Method for manufacturing a fire extinguishing molding for extinguishing forest fires and a fire extinguishing molding manufactured using the same {METHOD FOR MANUFACTURING A FIRE EXTINGUISHING MOLDED BODY FOR EXTINGUISHING A FOREST FIRE}

The present invention relates to a method of manufacturing a fire extinguishing molding for extinguishing forest fires and a fire extinguishing molding manufactured using the same. More specifically, the present invention relates to a method for manufacturing a fire extinguishing molded body for extinguishing forest fires, and more specifically, to obtain a fire extinguishing agent by separating it from a spent fire extinguisher, and to add an explosive agent, an expanding agent, and gas diffusion to the obtained fire extinguishing agent.

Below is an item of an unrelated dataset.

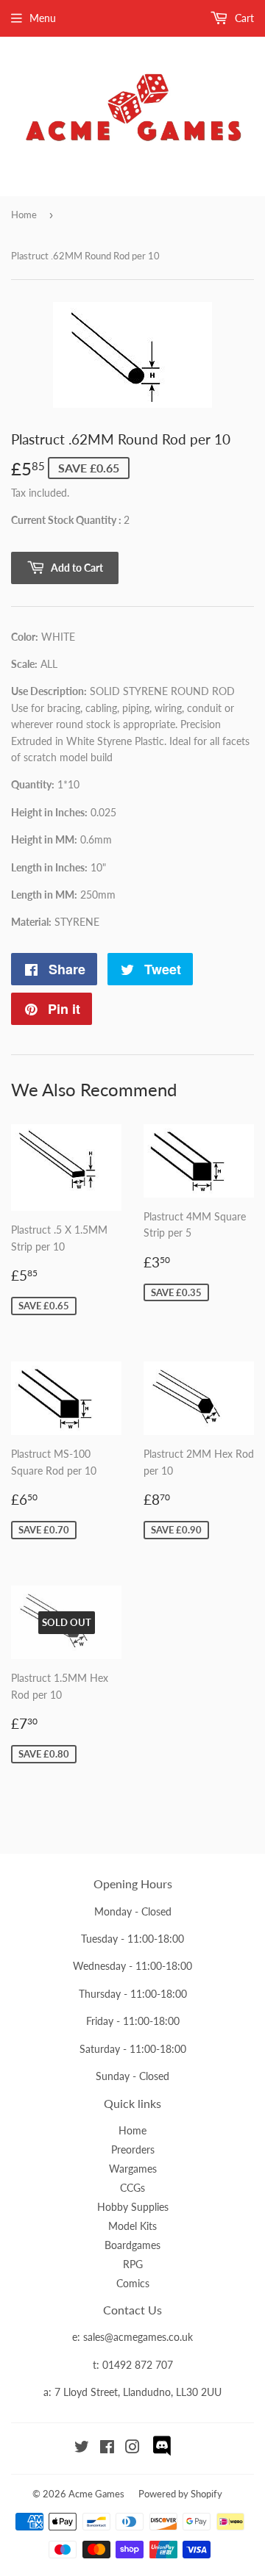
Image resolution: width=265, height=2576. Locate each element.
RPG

After mixing the fire extinguishing aid, ignition retardant, viscosifier, and molding agent, they are put into a molding machine to form a fire extinguishing molded body, and the molded fire extinguishing molded body is preliminarily placed in the form of a sculpture or block at a fire base in the mountains. A method of manufacturing a fire extinguishing molded body for extinguishing forest fires, which can extinguish forest fires by generating nitrogen gas and carbon dioxide along with scattering of fire extinguishing agents through an instantaneous explosion within a certain temperature range upon contact with flame, and a fire extinguishing molded body manufactured using the same. will be.

Extinguishing agents used to extinguish forest fires around the world include direct extinguishing and indirect extinguishing agents depending on the purpose of use, and are divided into foam type, powder type, and gel type depending on the physical characteristics of the agent. , It is classified into Liquid Type.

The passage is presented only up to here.